In a world increasingly dominated by Artificial Intelligence (AI), it is important, sometimes, to reflect on the value of traditional ways of working and of creating knowledge.

Tools like ChatGPT, arguably the best known and most widely used one today, have gained traction because, in a simplistic manner, we have been able to process more data and quicker than before. However, if you are familiar with statistical analysis, you will know that the quality of the data set directly impacts the quality of the results. And we’ve all seen the quality of the data available online these days… The days of rigorous fact-checking, editorial review, and careful proofreading are long gone. It’s now common to find articles, even in once-respected publications, that contain unverified claims, lack of proper sources, or are riddle with grammatical errors. This shift reflects a broader trend: quantity has overtaken quality when it comes to the publication of data.
The problem is that many people today blindly trust tools like ChatGPT but fail to question the veracity of the information they provide. However, we read day in and day out articles that go unchallenged and, over time, are treated as facts. I am tired of seeing false claims about AI-generated deepfake videos, or content designed solely to improve engagement with an increasingly uncritical audience. Misinformation spreads, gets embedded in popular culture, and eventually becomes the accepted truth. Exaggeration sells, while facts, science, and truth seem to matter less and less.
At the same time, history has shown us that breakthroughs are often the result of serendipity, alternative thinking, and human curiosity. We like to say, “one size doesn’t fit all,” yet we often expect AI to do exactly that, apply the same algorithms to every situation.
Take, for instance, one of the most important medical discoveries in history: penicillin. Nearly a century ago, Scottish biologist Alexander Fleming was studying staphylococci when he decided to take a well-deserved break from his work. When he returned, he noticed that a blue-green mold had grown in one of his Petri dishes, which had been left open accidentally. The mold had killed off the surrounding bacteria. This accidental discovery led to the isolation and development of penicillin, revolutionizing the treatment of bacterial infections worldwide.
Or consider Wilhelm Roentgen, the German physicist who discovered X-rays in the late 19th century. While experimenting with a cathode ray tube, he noticed that a nearby fluorescent screen would glow even when the tube was covered. Curious, he placed various objects in front of the tube, but the effect remained. Finally, he put his hand in front of it… and saw an image of his bones projected onto the screen. This led to the first ever X-ray image, transforming medicine forever.
We often justify the use of AI and automation saying that they will reduce human error. However, without human error and the curiosity to investigate the unexpected, these and many other discoveries might never have happened.
In an industry that aims to alleviate patient suffering, we need to keep our feet firmly on the ground and be able to discern when AI can help analyze data and provide useful outcomes, and when it is just a toy, which can be dangerous in the wrong hands.
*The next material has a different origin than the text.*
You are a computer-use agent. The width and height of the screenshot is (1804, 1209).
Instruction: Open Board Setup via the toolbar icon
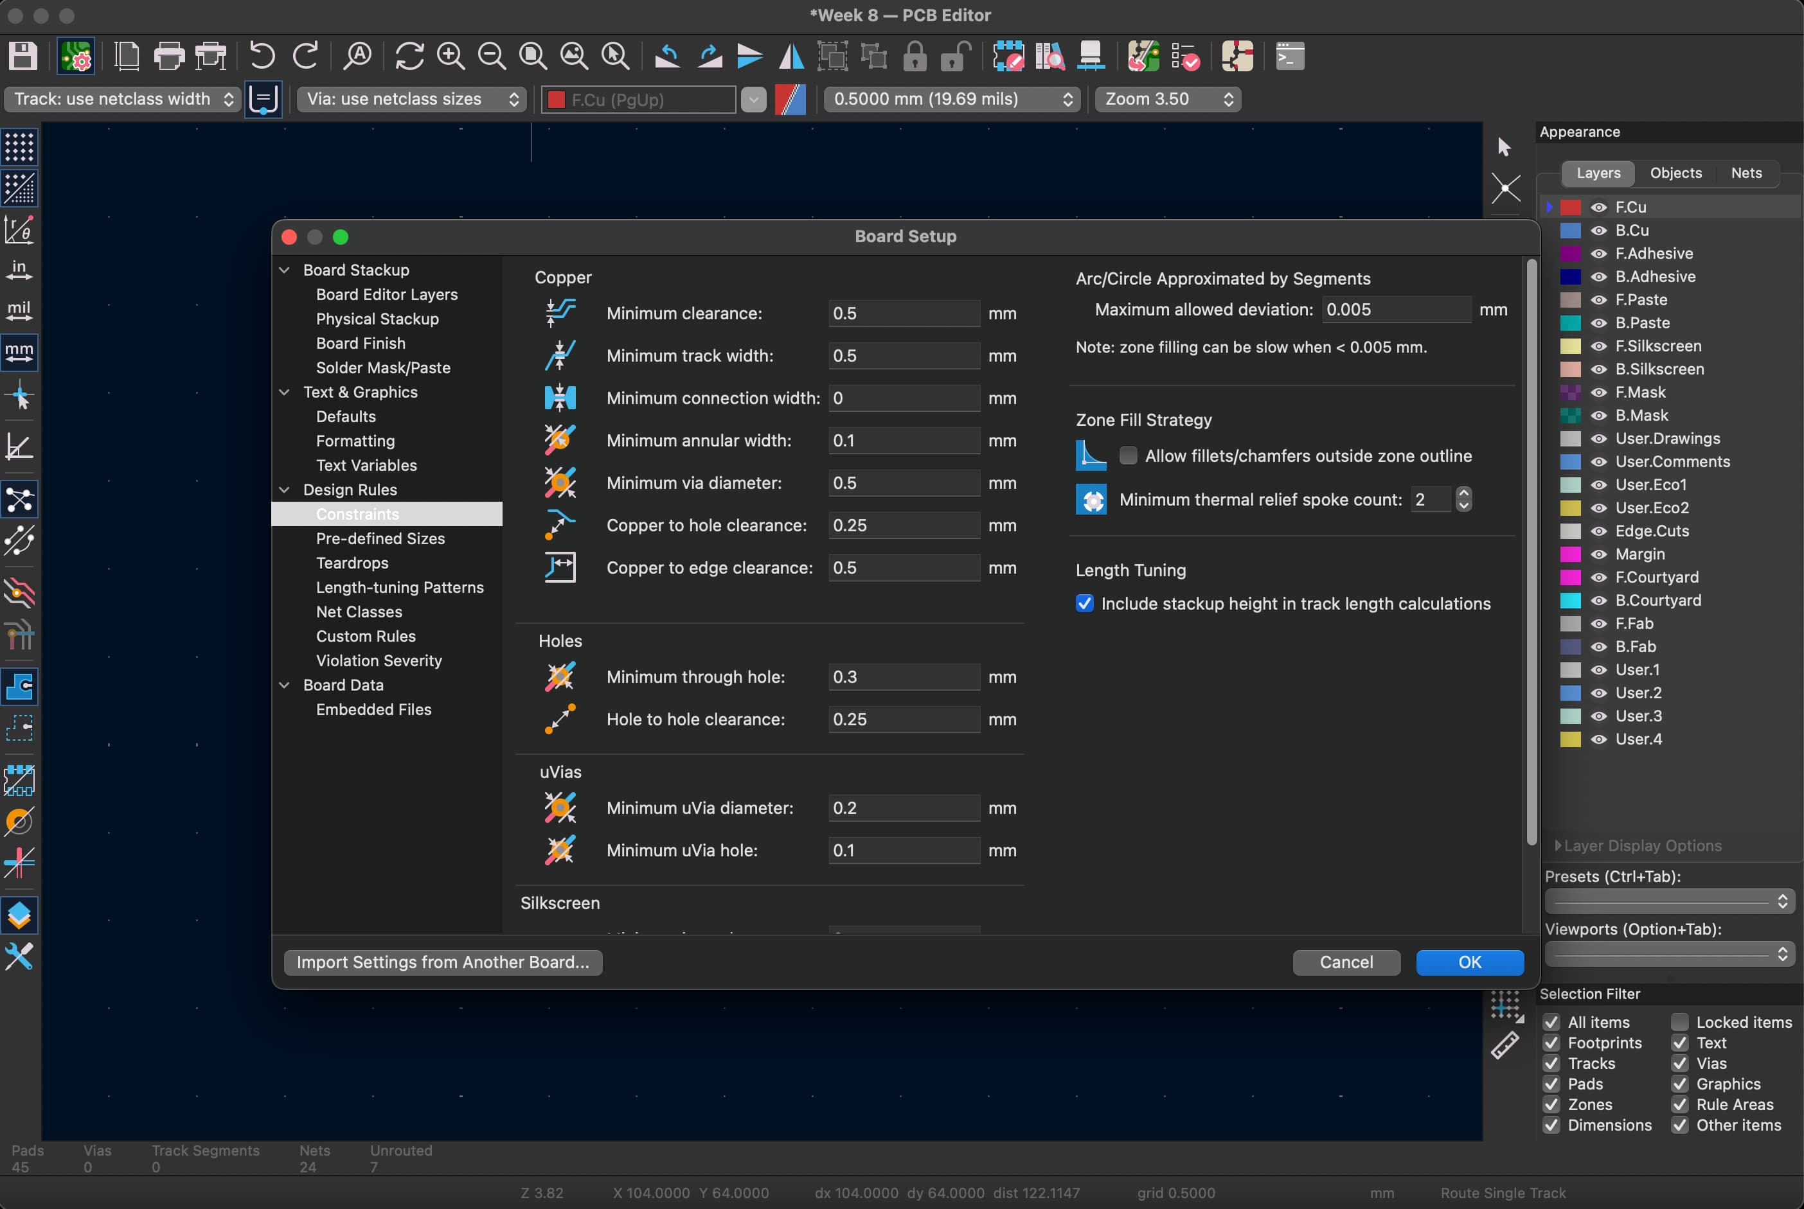coord(76,56)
I am a great believer in automation, and in using the tools at our disposal. But I also believe in critical and analytical thinking. Without it, science will stall. We can create fantastic algorithms to learn more about drugs and how these interact with the proteins in the body, and how these can heal. But we need to generate robust training data sets that allow the algorithms to be refined. To do this, we must continue generating large amounts of robust, well-validated experimental data.
In the fast-paced world of pharmaceuticals, traditional experiments and analytical thinking still hold immense value, probably far greater than ever before.